USD boosted by bond yields, AUD vulnerable

The USD rallied further overnight helped by a Fed FOMC statement that was less downbeat than in January, with no hint of any further quantitative easing. In combination with a solid February retail sales report and upward revisions to December and January, US bond yields pushed higher. US 2-year Treasury yields hit their highest since the beginning of August 2011, which given the strong correlation with the USD, provided further support to the currency.

The highest FX sensitivity to yield differentials is found in JPY, AUD, SEK, and CAD over the past 3-months. However, among these US yields have only widened against Japan over recent days meaning this currency is the most vulnerable. For the other currencies their yields have actually been widening against the USD. Over the near term, the USD is set to remain well supported, especially as data releases over the rest of the week will maintain the tone of strengthening economic activity.

AUD looks increasingly vulnerable to further short term slippage. At least partly explaining the recent drop in AUD/USD is a narrowing in Australia’s yield advantage over the US. A spate of weaker data over recent weeks has helped to undermine the currency including Q4 GDP data which revealed a far slower pace of growth than had been expected. Weak jobs data reinforced the view that the economy is spluttering.

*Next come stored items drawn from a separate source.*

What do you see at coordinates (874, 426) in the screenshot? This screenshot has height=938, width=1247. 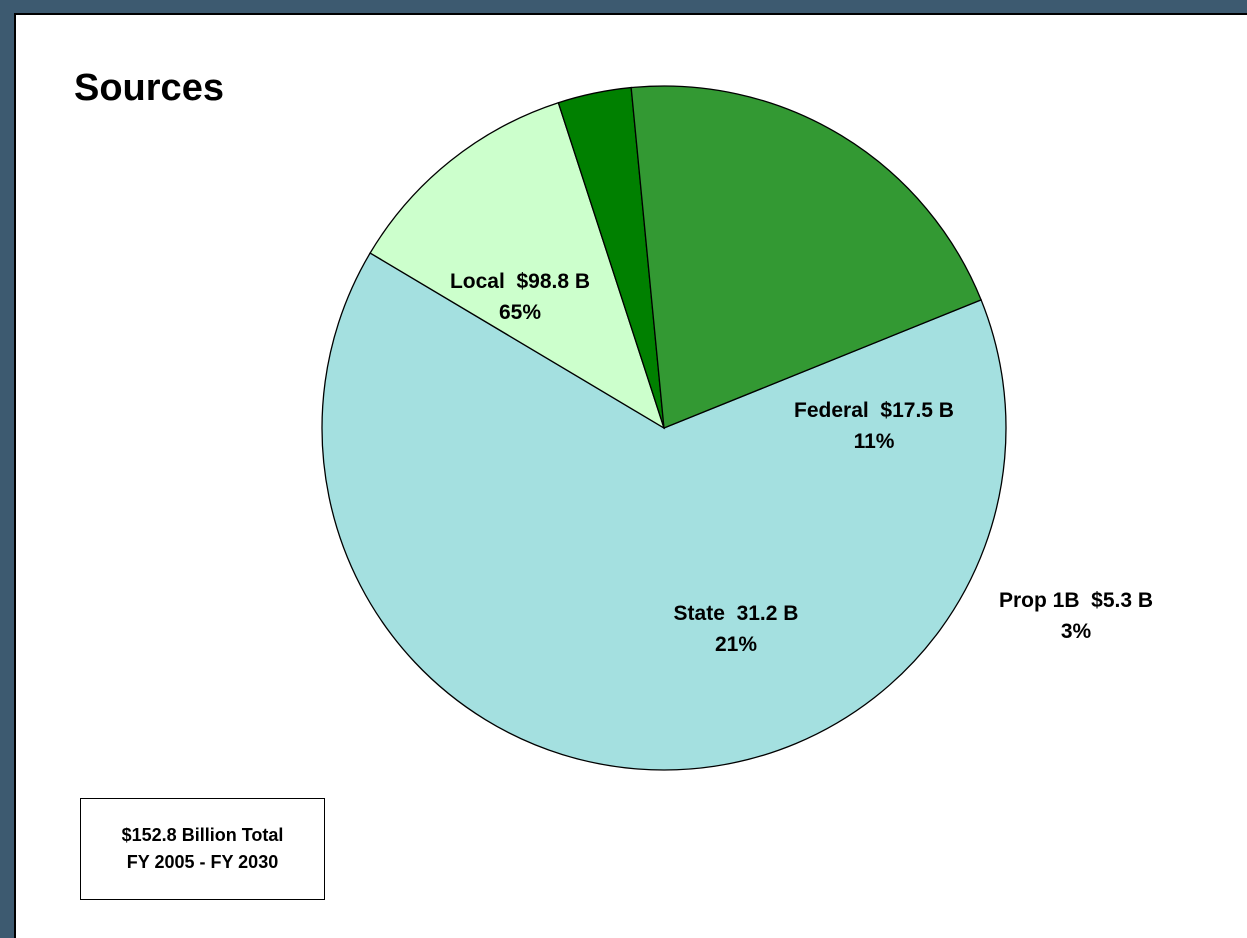 I see `slice-label-federal: Federal $17.5 B 11%` at bounding box center [874, 426].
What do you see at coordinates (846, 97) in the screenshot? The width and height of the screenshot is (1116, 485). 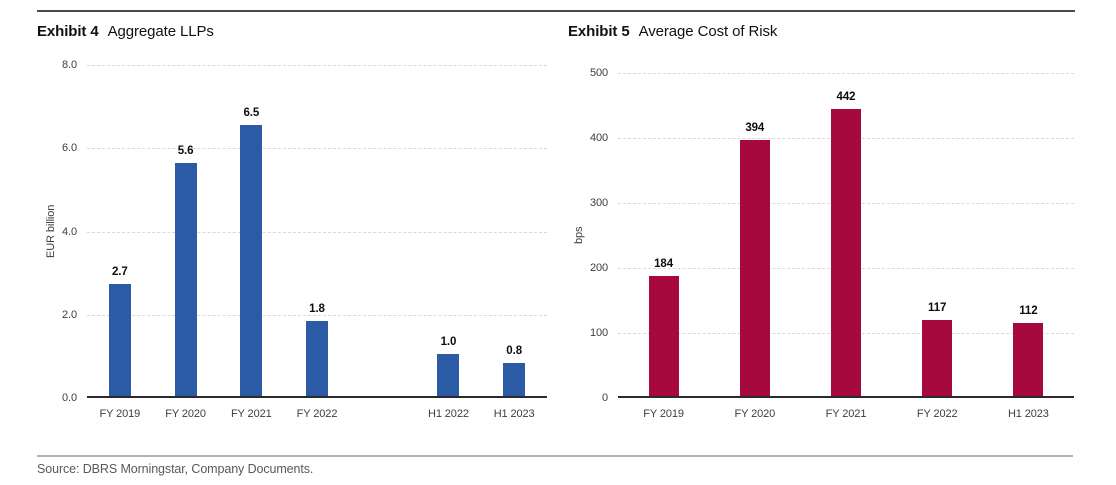 I see `value-label-fy-2021: 442` at bounding box center [846, 97].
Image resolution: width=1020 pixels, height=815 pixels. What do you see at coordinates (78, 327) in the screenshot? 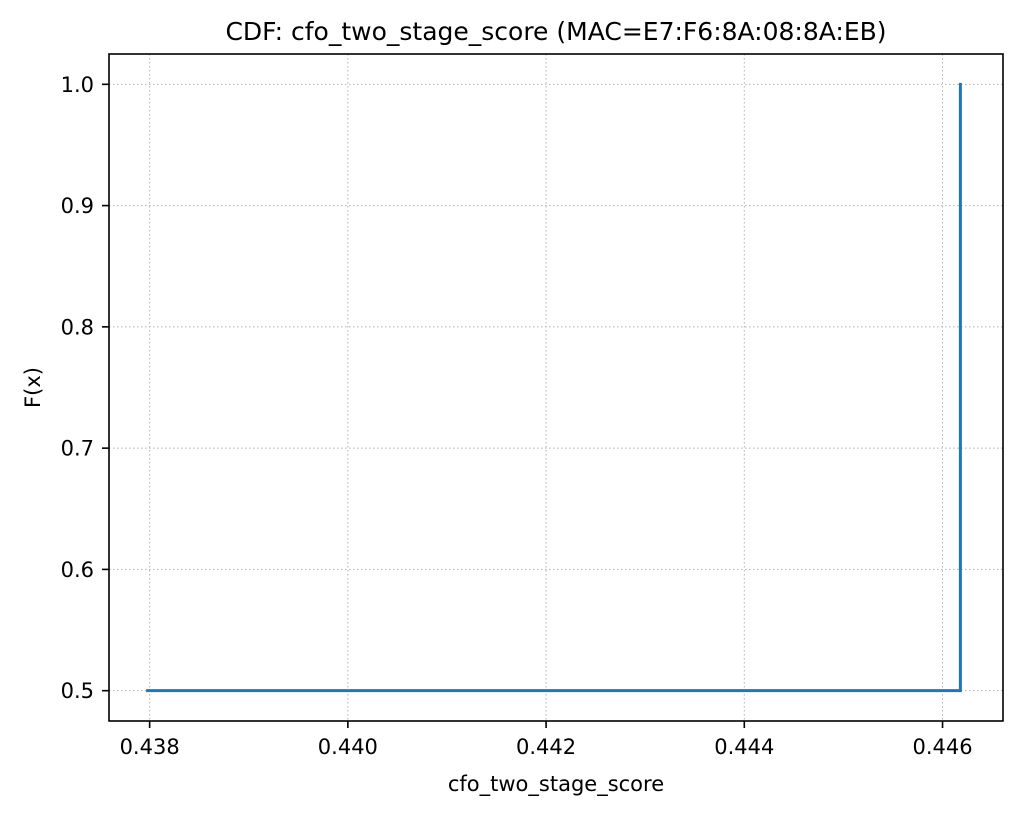
I see `y-tick-label: 0.8` at bounding box center [78, 327].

The net result is that Australian interest rate futures have rallied and implied yields have dropped in contrast to the US where futures have sold off in the wake of strengthening economic data. The casualty of all of this is the AUD and it appears that further downside risks are in store for the currency. Indeed my quantitative models show that the AUD continues to trade well above its short term ‘fair value’. For those wanting to take medium term long positions in the AUD I would suggest rebuilding longs around 1.03-1.04 versus USD.